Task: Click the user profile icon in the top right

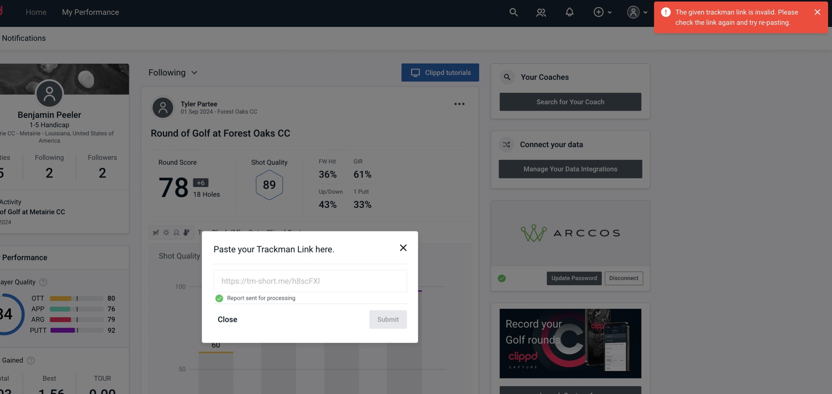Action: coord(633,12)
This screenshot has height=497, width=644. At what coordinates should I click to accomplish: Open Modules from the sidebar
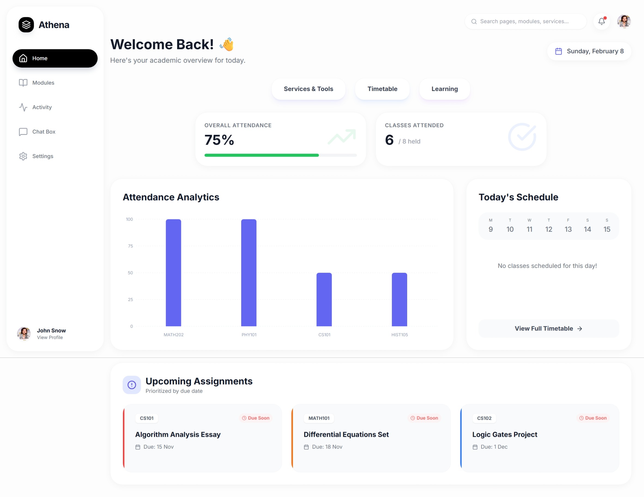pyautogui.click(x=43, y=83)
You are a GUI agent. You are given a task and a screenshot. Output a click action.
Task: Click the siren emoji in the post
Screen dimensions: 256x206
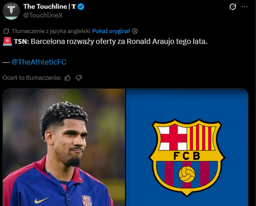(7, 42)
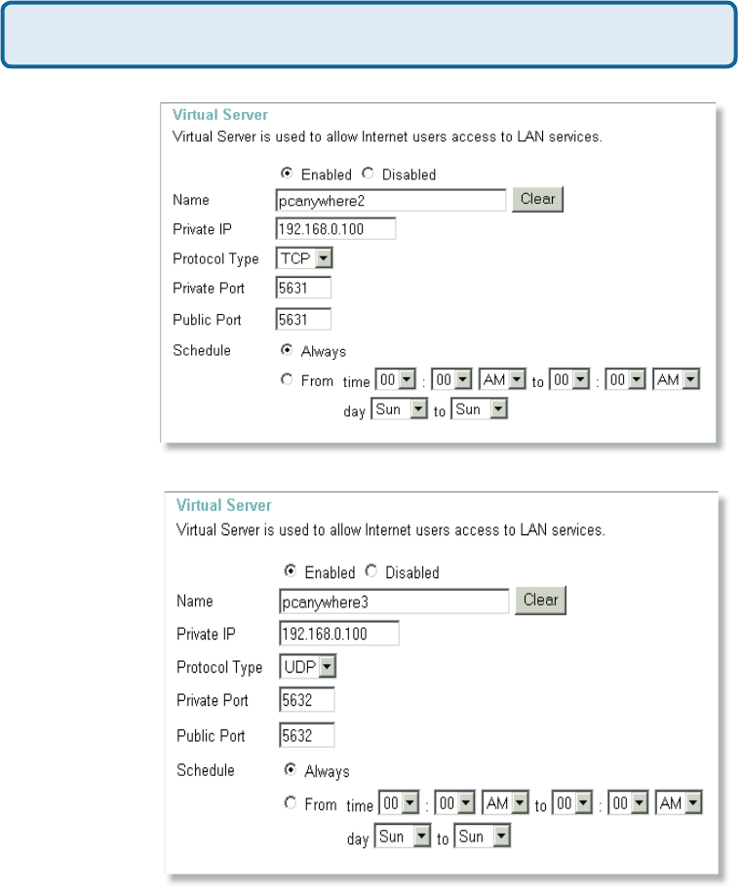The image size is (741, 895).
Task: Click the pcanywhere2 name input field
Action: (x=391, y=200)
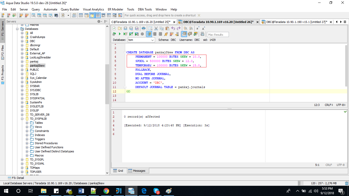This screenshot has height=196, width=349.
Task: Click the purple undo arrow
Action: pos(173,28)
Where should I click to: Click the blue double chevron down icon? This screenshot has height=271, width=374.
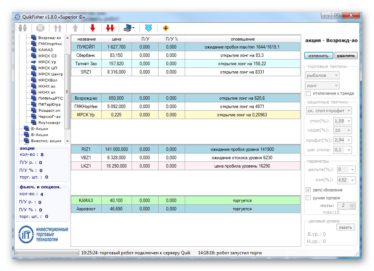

* * * * * * * * *

_Set task_
Could you retype all the records above word for word, leaving out the pictures?

_Response to the exercise_
Task: Click the user profile icon in the top right

Action: coord(633,12)
This screenshot has height=497, width=644. At what coordinates should I click to accomplish: Open Modules from the sidebar
pyautogui.click(x=43, y=83)
You are a GUI agent. You are given a task and a screenshot. Output a click action.
Task: Click the siren emoji in the post
Screen dimensions: 256x206
(7, 42)
The image size is (741, 895).
Task: Click the pcanywhere2 name input field
Action: (x=391, y=200)
This screenshot has height=196, width=349.
Task: Click the purple undo arrow
Action: pos(173,28)
Where should I click to: Click the blue double chevron down icon? This screenshot has height=271, width=374.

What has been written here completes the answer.